The shelf-life of good news is getting increasingly shorter where the eurozone is concerned.

The outcome the market had been dreading (a victory for the anti-euro brigade) failed to materialise and the result is a basic re-run of the last election. This means that, although it may be too early to tell for certain, the need for centralised policy intervention from the world's central banks can wait for a little while.

There have been calls for central banks to increase liquidity further in recent months. However, they have been reticent to do so as of yet. The ECB gave no hint of further LTRO cash, whilst at the Bank of England they have decided on a more focused scheme for businesses as opposed to the typical bond buying program it has been part of in recent years. The focus now shifts to the US Federal Reserve and their meeting on Wednesday night.
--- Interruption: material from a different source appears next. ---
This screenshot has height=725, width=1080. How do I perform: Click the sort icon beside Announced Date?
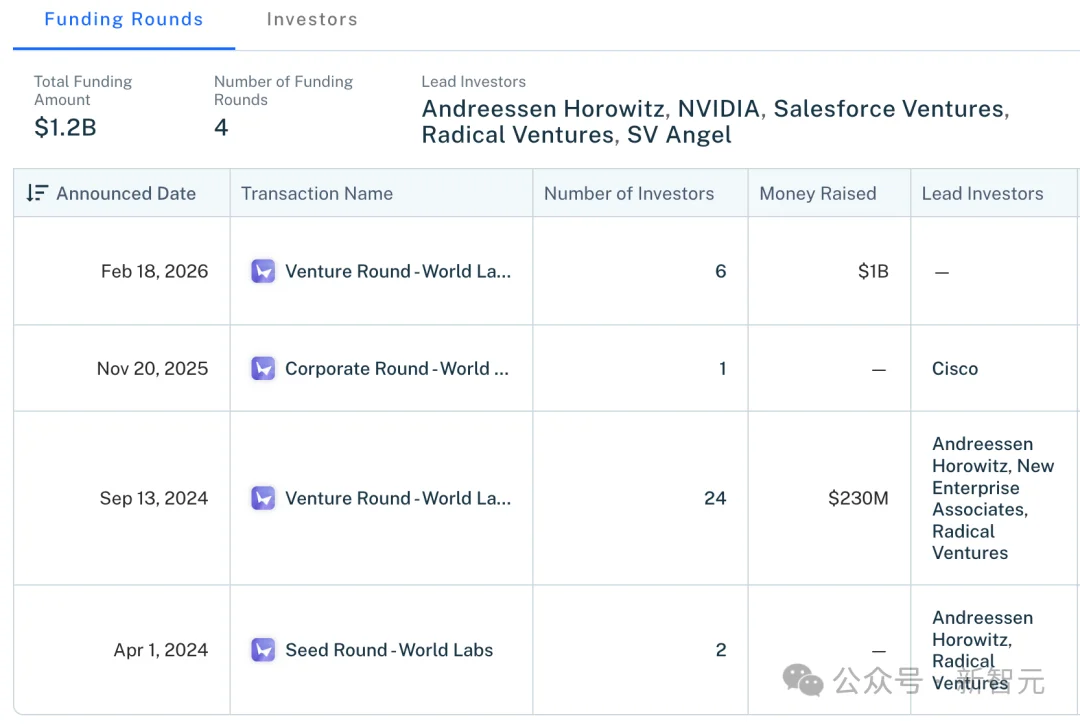pos(37,193)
The split in views of analysts is fairly wide for this meeting, with some parties predicting no more easing at all from the US authorities, while others are looking for a massive injection. The reasons are simple and well-known, financial headwinds from the crisis in Europe combined with dwindling confidence and a sense of "what's next" has hammered the incentive to spend. This summer has drawn massive parallels with the same period last year. A promising start fading as concerns over Greece saw risk run for the hills, growth suffered and the banks eventually threw more cash at the problem.

The Fed have been cagey in communications, both verbal and written, about the prospect of another round of economic stimulus leading some to believe that they are trying to wean the market off the artificial high that these open-market operations provide.

Unfortunately, and especially in an election year, the pressure to act may overcome their desire to restrain the market. US growth was surging ahead at the beginning of the year but has since tailed off rapidly emphasising our fears that while this will be the second recession in a row for the West, the Far East will now be invited to the same depressing party.

The economy is the battle ground for every election out there at the moment and the US presidential run-off is unlikely to be any different. Indeed the focus of things will shift from Europe to the US come the end of the year, as the race for the White House will throw politicians back into the limelight. Meanwhile, in the sub-plot of this epic story with seemingly no end, central banks may have to help the markets out just one more time.